→ Given request:
Rewrite the records below, changing every "Where should I click to" to "Where do I click to" and leaving everything else as it is.

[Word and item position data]

==*==

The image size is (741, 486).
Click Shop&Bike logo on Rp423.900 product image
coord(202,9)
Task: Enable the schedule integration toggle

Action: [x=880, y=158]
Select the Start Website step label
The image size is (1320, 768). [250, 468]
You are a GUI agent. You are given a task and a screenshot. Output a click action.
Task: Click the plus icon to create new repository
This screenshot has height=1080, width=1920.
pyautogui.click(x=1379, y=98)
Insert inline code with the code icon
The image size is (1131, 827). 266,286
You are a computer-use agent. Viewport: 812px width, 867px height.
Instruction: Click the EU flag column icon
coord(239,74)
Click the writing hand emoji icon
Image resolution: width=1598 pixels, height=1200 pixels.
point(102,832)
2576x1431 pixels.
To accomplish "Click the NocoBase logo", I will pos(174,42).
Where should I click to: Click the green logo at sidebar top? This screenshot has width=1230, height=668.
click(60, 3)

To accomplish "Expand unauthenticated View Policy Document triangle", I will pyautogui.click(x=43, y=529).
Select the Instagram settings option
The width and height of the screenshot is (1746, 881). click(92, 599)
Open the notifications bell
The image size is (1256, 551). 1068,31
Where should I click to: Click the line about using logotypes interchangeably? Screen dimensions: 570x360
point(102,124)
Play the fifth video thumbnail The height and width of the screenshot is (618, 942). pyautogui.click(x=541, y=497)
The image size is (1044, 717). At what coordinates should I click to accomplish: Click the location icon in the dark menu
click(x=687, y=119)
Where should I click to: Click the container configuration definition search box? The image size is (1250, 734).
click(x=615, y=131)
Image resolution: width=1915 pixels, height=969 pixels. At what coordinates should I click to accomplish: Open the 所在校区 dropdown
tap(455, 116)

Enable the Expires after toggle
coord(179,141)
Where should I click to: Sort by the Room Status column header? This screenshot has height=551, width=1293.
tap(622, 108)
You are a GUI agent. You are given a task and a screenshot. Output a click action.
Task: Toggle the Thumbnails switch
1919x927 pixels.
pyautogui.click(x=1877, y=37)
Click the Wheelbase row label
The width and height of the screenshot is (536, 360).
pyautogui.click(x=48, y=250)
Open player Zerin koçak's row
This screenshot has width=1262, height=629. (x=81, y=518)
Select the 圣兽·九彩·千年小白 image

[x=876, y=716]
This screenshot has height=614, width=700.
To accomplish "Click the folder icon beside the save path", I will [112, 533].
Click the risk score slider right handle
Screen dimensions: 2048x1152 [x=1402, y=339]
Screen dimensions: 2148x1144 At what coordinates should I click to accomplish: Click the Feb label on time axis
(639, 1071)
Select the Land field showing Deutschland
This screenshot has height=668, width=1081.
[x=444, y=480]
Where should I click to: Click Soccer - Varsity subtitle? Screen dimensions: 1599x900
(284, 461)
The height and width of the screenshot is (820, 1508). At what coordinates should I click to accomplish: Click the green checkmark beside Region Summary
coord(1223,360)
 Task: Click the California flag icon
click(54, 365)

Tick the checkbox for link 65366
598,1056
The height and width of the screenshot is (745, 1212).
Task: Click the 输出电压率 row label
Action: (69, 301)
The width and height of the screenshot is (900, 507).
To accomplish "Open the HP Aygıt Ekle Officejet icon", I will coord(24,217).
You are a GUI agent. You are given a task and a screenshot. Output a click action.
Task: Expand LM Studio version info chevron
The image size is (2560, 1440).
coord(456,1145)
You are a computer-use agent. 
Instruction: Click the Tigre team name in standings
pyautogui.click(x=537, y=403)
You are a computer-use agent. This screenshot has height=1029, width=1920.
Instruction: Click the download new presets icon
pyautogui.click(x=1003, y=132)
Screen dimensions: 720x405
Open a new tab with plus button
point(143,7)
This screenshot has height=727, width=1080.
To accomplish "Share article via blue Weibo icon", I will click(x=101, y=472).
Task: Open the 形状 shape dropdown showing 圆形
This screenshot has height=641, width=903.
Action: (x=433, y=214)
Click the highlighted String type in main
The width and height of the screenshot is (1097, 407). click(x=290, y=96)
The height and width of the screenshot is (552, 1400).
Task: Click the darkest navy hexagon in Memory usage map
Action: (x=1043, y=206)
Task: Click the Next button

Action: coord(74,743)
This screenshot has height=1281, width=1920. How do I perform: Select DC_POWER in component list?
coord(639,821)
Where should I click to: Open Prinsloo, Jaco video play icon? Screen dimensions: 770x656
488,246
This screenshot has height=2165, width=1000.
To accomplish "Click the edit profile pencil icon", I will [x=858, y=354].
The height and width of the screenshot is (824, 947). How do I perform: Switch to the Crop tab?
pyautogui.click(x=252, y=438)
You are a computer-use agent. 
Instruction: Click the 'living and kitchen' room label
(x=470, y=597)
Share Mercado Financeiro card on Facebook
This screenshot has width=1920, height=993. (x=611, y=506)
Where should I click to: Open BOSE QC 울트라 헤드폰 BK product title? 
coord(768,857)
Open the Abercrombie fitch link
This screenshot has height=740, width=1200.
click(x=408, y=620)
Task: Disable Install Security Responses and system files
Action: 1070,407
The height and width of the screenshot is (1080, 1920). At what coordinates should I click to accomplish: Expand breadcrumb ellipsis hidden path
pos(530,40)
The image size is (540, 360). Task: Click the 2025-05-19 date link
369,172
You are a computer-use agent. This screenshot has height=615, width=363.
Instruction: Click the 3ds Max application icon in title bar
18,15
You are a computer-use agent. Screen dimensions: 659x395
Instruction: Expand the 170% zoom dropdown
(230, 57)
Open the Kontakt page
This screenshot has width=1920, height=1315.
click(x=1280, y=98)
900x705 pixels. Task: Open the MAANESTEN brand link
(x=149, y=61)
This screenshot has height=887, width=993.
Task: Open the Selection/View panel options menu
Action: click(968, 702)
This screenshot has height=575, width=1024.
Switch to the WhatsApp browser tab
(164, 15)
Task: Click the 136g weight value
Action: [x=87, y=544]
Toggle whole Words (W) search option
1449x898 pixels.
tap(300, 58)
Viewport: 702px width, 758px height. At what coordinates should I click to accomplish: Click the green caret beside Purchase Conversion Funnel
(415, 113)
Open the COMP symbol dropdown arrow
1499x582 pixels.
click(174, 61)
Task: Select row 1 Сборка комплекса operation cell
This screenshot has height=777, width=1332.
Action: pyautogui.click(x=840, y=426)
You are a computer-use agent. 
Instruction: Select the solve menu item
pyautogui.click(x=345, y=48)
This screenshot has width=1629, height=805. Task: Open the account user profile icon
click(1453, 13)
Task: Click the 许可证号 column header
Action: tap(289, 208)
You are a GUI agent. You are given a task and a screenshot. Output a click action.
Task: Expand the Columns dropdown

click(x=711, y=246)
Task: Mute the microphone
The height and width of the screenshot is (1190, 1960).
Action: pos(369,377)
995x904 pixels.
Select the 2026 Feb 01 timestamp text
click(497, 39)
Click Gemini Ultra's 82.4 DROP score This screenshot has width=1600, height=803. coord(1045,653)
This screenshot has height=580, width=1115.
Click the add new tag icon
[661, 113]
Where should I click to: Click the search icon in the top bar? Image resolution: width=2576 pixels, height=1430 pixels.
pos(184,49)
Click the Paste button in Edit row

==*==

→ Result of the task:
The image size is (741, 486).
Click Shop&Bike logo on Rp423.900 product image
coord(202,9)
Task: Enable the schedule integration toggle

Action: [x=880, y=158]
Select the Start Website step label
The image size is (1320, 768). [250, 468]
You are a GUI agent. You are given a task and a screenshot. Output a click action.
Task: Click the plus icon to create new repository
This screenshot has height=1080, width=1920.
pyautogui.click(x=1379, y=98)
Insert inline code with the code icon
The image size is (1131, 827). 266,286
You are a computer-use agent. Viewport: 812px width, 867px height.
Instruction: Click the EU flag column icon
coord(239,74)
Click the writing hand emoji icon
Image resolution: width=1598 pixels, height=1200 pixels.
point(102,832)
2576x1431 pixels.
To accomplish "Click the NocoBase logo", I will pos(174,42).
Where do I click to: Click the green logo at sidebar top? This screenshot has width=1230, height=668.
click(60, 3)

To accomplish "Expand unauthenticated View Policy Document triangle", I will pyautogui.click(x=43, y=529).
Select the Instagram settings option
The width and height of the screenshot is (1746, 881). click(92, 599)
Open the notifications bell
The image size is (1256, 551). 1068,31
Where do I click to: Click the line about using logotypes interchangeably? Screen dimensions: 570x360
point(102,124)
Play the fifth video thumbnail The height and width of the screenshot is (618, 942). pyautogui.click(x=541, y=497)
The image size is (1044, 717). At what coordinates should I click to accomplish: Click the location icon in the dark menu
click(x=687, y=119)
Where do I click to: Click the container configuration definition search box? The image size is (1250, 734).
click(x=615, y=131)
Image resolution: width=1915 pixels, height=969 pixels. At what coordinates should I click to accomplish: Open the 所在校区 dropdown
tap(455, 116)

Enable the Expires after toggle
coord(179,141)
Where do I click to: Sort by the Room Status column header? This screenshot has height=551, width=1293.
tap(622, 108)
You are a GUI agent. You are given a task and a screenshot. Output a click action.
Task: Toggle the Thumbnails switch
1919x927 pixels.
pyautogui.click(x=1877, y=37)
Click the Wheelbase row label
The width and height of the screenshot is (536, 360).
pyautogui.click(x=48, y=250)
Open player Zerin koçak's row
This screenshot has width=1262, height=629. (x=81, y=518)
Select the 圣兽·九彩·千年小白 image

[x=876, y=716]
This screenshot has height=614, width=700.
To accomplish "Click the folder icon beside the save path", I will [112, 533].
Click the risk score slider right handle
Screen dimensions: 2048x1152 [x=1402, y=339]
Screen dimensions: 2148x1144 At what coordinates should I click to accomplish: Click the Feb label on time axis
(639, 1071)
Select the Land field showing Deutschland
This screenshot has height=668, width=1081.
[x=444, y=480]
Where do I click to: Click Soccer - Varsity subtitle? Screen dimensions: 1599x900
(284, 461)
The height and width of the screenshot is (820, 1508). At what coordinates should I click to accomplish: Click the green checkmark beside Region Summary
coord(1223,360)
 Task: Click the California flag icon
click(54, 365)

Tick the checkbox for link 65366
598,1056
The height and width of the screenshot is (745, 1212).
Task: Click the 输出电压率 row label
Action: (69, 301)
The width and height of the screenshot is (900, 507).
To accomplish "Open the HP Aygıt Ekle Officejet icon", I will coord(24,217).
You are a GUI agent. You are given a task and a screenshot. Output a click action.
Task: Expand LM Studio version info chevron
The image size is (2560, 1440).
coord(456,1145)
You are a computer-use agent. 
Instruction: Click the Tigre team name in standings
pyautogui.click(x=537, y=403)
You are a computer-use agent. This screenshot has height=1029, width=1920.
Instruction: Click the download new presets icon
pyautogui.click(x=1003, y=132)
Screen dimensions: 720x405
Open a new tab with plus button
point(143,7)
This screenshot has height=727, width=1080.
To accomplish "Share article via blue Weibo icon", I will click(x=101, y=472).
Task: Open the 形状 shape dropdown showing 圆形
This screenshot has height=641, width=903.
Action: (x=433, y=214)
Click the highlighted String type in main
The width and height of the screenshot is (1097, 407). click(x=290, y=96)
The height and width of the screenshot is (552, 1400).
Task: Click the darkest navy hexagon in Memory usage map
Action: (x=1043, y=206)
Task: Click the Next button

Action: coord(74,743)
This screenshot has height=1281, width=1920. How do I perform: Select DC_POWER in component list?
coord(639,821)
Where do I click to: Open Prinsloo, Jaco video play icon? Screen dimensions: 770x656
488,246
This screenshot has height=2165, width=1000.
To accomplish "Click the edit profile pencil icon", I will [x=858, y=354].
The height and width of the screenshot is (824, 947). How do I perform: Switch to the Crop tab?
pyautogui.click(x=252, y=438)
You are a computer-use agent. 
Instruction: Click the 'living and kitchen' room label
(x=470, y=597)
Share Mercado Financeiro card on Facebook
This screenshot has width=1920, height=993. (x=611, y=506)
Where do I click to: Open BOSE QC 울트라 헤드폰 BK product title? 
coord(768,857)
Open the Abercrombie fitch link
This screenshot has height=740, width=1200.
click(x=408, y=620)
Task: Disable Install Security Responses and system files
Action: 1070,407
The height and width of the screenshot is (1080, 1920). At what coordinates should I click to accomplish: Expand breadcrumb ellipsis hidden path
pos(530,40)
The image size is (540, 360). Task: Click the 2025-05-19 date link
369,172
You are a computer-use agent. This screenshot has height=615, width=363.
Instruction: Click the 3ds Max application icon in title bar
18,15
You are a computer-use agent. Screen dimensions: 659x395
Instruction: Expand the 170% zoom dropdown
(230, 57)
Open the Kontakt page
This screenshot has width=1920, height=1315.
click(x=1280, y=98)
900x705 pixels. Task: Open the MAANESTEN brand link
(x=149, y=61)
This screenshot has height=887, width=993.
Task: Open the Selection/View panel options menu
Action: click(968, 702)
This screenshot has height=575, width=1024.
Switch to the WhatsApp browser tab
(164, 15)
Task: Click the 136g weight value
Action: [x=87, y=544]
Toggle whole Words (W) search option
1449x898 pixels.
tap(300, 58)
Viewport: 702px width, 758px height. At what coordinates should I click to accomplish: Click the green caret beside Purchase Conversion Funnel
(415, 113)
Open the COMP symbol dropdown arrow
1499x582 pixels.
click(174, 61)
Task: Select row 1 Сборка комплекса operation cell
This screenshot has height=777, width=1332.
Action: pyautogui.click(x=840, y=426)
You are a computer-use agent. 
Instruction: Select the solve menu item
pyautogui.click(x=345, y=48)
This screenshot has width=1629, height=805. Task: Open the account user profile icon
click(1453, 13)
Task: Click the 许可证号 column header
Action: tap(289, 208)
You are a GUI agent. You are given a task and a screenshot. Output a click action.
Task: Expand the Columns dropdown

click(x=711, y=246)
Task: Mute the microphone
The height and width of the screenshot is (1190, 1960).
Action: pos(369,377)
995x904 pixels.
Select the 2026 Feb 01 timestamp text
click(497, 39)
Click Gemini Ultra's 82.4 DROP score This screenshot has width=1600, height=803. coord(1045,653)
This screenshot has height=580, width=1115.
Click the add new tag icon
[661, 113]
Where do I click to: Click the search icon in the top bar? Image resolution: width=2576 pixels, height=1430 pixels.
pos(184,49)
Click the Paste button in Edit row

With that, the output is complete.